3. D’autre part, si le droit constitutionnel d’asile a pour corollaire le droit de solliciter en France la qualité de réfugié, les garanties attachées à ce droit reconnu aux étrangers se trouvant sur le territoire de la République n’emportent aucun droit à la délivrance d’un visa en vue de déposer une demande d’asile en France ou pour y demander le bénéfice de la protection subsidiaire prévue à l’article L. 712-1 du code de l’entrée et du séjour des étrangers et du droit d’asile.

4. Enfin, en vertu de l’article R. 312-1 du même code, la personne qui sollicite la délivrance d'un visa est tenue de produire une photographie d'identité et de se prêter au relevé de ses empreintes digitales aux fins d'enregistrement dans le traitement automatisé mentionné au 1° l'article L. 142-1. Aucune disposition législative ou réglementaire ni aucun principe ne fixe de délai déterminé dans lequel l’autorité consulaire serait tenue de recevoir l’étranger désireux d’obtenir un visa tel que celui mentionné au point précédent.

5. Il ressort des pièces du dossier que Mme B..., ressortissante afghane née le 22 mars 1998, a adressé, par courriel du 5 janvier 2025, à l’autorité consulaire française à Téhéran, une demande de visa d’entrée et de long séjour en vue de demander en France la reconnaissance de la qualité de réfugié. Le caractère complet du dossier ainsi adressé a été confirmé par l’autorité consulaire par courriel du 9 avril 2025. La requérante a été initialement convoquée à un entretien permettant l’enregistrement définitif de son dossier prévu le 2 décembre 2025. Par un courriel du 15 septembre 2025, l’autorité consulaire l’a informée de l’annulation de cet entretien en raison de la situation en Iran ne permettant pas d’assurer le fonctionnement normal des services. Mme B... demande, dans le cadre de la présente instance, la suspension de l’exécution de la décision implicite de refus d’enregistrement de sa demande de visa, née du silence gardé par l’autorité consulaire pendant deux mois suivant le dépôt initial de celle-ci.
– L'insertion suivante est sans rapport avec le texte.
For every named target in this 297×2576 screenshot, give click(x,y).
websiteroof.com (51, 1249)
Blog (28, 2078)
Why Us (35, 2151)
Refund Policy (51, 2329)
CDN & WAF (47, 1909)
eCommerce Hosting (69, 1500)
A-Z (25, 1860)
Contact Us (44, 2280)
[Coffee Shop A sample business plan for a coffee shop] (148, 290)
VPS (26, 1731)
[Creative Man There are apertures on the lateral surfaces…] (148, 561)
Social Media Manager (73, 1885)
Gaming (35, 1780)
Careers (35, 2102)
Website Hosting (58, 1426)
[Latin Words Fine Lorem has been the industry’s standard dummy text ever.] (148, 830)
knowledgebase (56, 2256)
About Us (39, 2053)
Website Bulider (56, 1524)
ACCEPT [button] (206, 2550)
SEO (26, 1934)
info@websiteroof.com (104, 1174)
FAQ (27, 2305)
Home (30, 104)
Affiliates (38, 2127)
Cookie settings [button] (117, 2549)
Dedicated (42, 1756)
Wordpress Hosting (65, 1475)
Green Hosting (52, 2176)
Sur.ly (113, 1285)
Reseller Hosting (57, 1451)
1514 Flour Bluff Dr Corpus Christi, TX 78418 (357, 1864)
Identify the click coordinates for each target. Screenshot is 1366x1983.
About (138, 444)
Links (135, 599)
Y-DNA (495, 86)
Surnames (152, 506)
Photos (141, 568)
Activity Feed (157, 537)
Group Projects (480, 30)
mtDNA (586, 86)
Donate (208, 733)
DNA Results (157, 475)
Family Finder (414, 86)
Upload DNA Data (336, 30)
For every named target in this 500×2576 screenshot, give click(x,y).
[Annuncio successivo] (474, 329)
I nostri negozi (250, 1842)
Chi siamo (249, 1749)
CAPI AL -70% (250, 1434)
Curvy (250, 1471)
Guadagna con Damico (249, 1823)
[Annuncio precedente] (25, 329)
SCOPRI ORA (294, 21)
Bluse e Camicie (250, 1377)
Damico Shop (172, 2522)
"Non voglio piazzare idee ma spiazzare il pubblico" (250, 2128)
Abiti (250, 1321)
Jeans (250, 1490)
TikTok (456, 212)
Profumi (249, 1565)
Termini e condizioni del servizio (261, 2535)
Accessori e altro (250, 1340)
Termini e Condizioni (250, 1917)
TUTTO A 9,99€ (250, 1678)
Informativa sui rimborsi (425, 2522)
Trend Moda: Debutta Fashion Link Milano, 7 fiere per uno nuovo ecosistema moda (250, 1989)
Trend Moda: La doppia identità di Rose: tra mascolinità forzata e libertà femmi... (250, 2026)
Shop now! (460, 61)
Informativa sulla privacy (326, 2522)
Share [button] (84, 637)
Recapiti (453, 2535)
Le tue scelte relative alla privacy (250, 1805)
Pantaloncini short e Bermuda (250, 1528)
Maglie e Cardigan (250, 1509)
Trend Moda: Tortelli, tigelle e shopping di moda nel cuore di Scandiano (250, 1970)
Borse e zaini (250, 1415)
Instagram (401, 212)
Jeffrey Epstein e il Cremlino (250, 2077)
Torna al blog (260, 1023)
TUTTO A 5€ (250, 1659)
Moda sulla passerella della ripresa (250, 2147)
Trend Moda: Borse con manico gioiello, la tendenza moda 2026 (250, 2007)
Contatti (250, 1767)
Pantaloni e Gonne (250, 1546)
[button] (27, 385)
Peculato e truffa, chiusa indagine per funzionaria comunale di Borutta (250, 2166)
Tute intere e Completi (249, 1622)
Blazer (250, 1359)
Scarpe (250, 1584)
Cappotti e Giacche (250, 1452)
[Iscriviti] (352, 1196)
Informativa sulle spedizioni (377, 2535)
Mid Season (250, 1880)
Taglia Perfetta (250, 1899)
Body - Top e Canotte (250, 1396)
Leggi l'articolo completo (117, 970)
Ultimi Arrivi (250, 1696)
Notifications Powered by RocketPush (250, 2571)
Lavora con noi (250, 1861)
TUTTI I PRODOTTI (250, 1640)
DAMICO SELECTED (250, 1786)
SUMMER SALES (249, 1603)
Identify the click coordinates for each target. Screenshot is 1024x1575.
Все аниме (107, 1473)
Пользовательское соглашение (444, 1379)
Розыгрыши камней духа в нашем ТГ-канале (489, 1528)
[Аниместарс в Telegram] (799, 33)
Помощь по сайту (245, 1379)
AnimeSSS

6. Toutefois, alors que, ainsi qu’il a été dit, il n’existe aucun droit à la délivrance d’un visa en vue de déposer une demande d’asile en France, les circonstances invoquées par la requérante au soutien de sa demande pour établir la condition d’urgence, telles qu’énoncées dans les visas dans la présente ordonnance ne sont pas suffisantes pour établir que la décision attaquée préjudicierait de manière grave et immédiate à ses intérêts. En effet, l’intéressée, âgée de 27 ans, qui vit avec sa sœur Homaira, et dont une précédente demande de visa au titre de la réunification familiale a été rejetée, ne fait état d’aucun élément précis et circonstancié permettant d’étayer l’existence d’un risque sérieux et à brève échéance de renvoi vers son pays d’origine. Elle ne démontre pas davantage, par les pièces produites, qu’elle se trouverait actuellement dans une situation de particulière vulnérabilité. En outre, et en tout état de cause, le délai écoulé depuis le dépôt complet de sa demande de visa auprès de l’autorité consulaire n’apparaît pas particulièrement déraisonnable. Dans ces conditions, nonobstant la durée de séparation avec le reste de sa famille ayant rejoint son père, reconnu réfugié en France, et dont la décision attaquée n’est assurément pas la cause, la condition d’urgence exigée par les dispositions de l’article L. 521-1 du code de justice administrative ne peut être regardée comme satisfaite. Il y a lieu, par suite, de rejeter la requête en toutes ses conclusions, selon la procédure prévue par l’article L. 522-3 du code de justice administrative.


O R D O N N E :


Article 1er : La requête de Mme B... est rejetée.

Article 2 : La présente ordonnance sera notifiée à Mme A... B....

Copie sera adressée au ministre de l'intérieur.

Fait à Nantes, le 17 novembre 2025.

Le juge des référés,





J. DANET

La République mande et ordonne au ministre de l'intérieur en ce qui le concerne ou à tous commissaires de justice à ce requis en ce qui concerne les voies de droit commun contre les parties privées, de pourvoir à l’exécution de la présente décision.